WORK INSTRUCTION: Every line of the entries below that mentions "heading" is to be copied out.

RECORDED DATA:
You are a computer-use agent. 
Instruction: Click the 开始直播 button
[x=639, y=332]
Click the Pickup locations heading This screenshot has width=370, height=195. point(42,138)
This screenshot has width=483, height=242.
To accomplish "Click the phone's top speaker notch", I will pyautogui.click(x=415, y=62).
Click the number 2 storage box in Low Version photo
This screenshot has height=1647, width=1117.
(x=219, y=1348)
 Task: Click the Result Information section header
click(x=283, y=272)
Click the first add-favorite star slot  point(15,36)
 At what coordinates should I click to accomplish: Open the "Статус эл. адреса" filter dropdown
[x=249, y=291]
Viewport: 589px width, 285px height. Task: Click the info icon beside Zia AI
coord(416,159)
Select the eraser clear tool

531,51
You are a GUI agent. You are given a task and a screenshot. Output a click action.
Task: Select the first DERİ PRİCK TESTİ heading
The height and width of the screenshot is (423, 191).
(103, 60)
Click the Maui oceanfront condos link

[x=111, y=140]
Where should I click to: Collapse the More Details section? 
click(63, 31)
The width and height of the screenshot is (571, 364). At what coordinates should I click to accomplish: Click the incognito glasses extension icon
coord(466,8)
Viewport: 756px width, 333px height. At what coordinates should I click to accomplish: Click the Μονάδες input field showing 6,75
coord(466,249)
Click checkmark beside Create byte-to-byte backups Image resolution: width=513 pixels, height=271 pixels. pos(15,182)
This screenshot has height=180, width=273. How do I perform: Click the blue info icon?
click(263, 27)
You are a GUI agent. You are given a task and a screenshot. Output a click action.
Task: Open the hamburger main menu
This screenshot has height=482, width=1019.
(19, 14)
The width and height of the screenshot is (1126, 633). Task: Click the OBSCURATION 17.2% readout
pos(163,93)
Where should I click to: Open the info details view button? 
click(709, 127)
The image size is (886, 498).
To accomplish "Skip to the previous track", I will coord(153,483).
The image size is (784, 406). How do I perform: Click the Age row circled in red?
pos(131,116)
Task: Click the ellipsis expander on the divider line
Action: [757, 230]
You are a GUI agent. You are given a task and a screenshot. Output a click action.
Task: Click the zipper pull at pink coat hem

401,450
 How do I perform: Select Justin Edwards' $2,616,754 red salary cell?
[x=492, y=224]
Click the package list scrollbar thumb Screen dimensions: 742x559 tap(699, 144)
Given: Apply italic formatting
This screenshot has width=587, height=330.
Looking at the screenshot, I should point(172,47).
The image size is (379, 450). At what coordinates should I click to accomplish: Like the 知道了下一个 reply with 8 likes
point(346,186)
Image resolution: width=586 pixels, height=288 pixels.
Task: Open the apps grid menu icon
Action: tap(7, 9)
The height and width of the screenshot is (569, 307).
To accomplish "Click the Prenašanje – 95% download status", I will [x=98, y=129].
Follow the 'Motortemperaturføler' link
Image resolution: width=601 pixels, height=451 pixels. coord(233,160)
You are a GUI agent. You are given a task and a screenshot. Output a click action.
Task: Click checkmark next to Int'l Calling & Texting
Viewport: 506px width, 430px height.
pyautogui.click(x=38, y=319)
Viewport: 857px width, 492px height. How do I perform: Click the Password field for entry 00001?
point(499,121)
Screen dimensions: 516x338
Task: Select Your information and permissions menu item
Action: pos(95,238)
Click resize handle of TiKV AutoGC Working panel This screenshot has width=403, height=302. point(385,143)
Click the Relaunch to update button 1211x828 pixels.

EXERCISE RESULT:
Click the Pickup locations heading This screenshot has width=370, height=195. point(42,138)
Task: Select the first DERİ PRİCK TESTİ heading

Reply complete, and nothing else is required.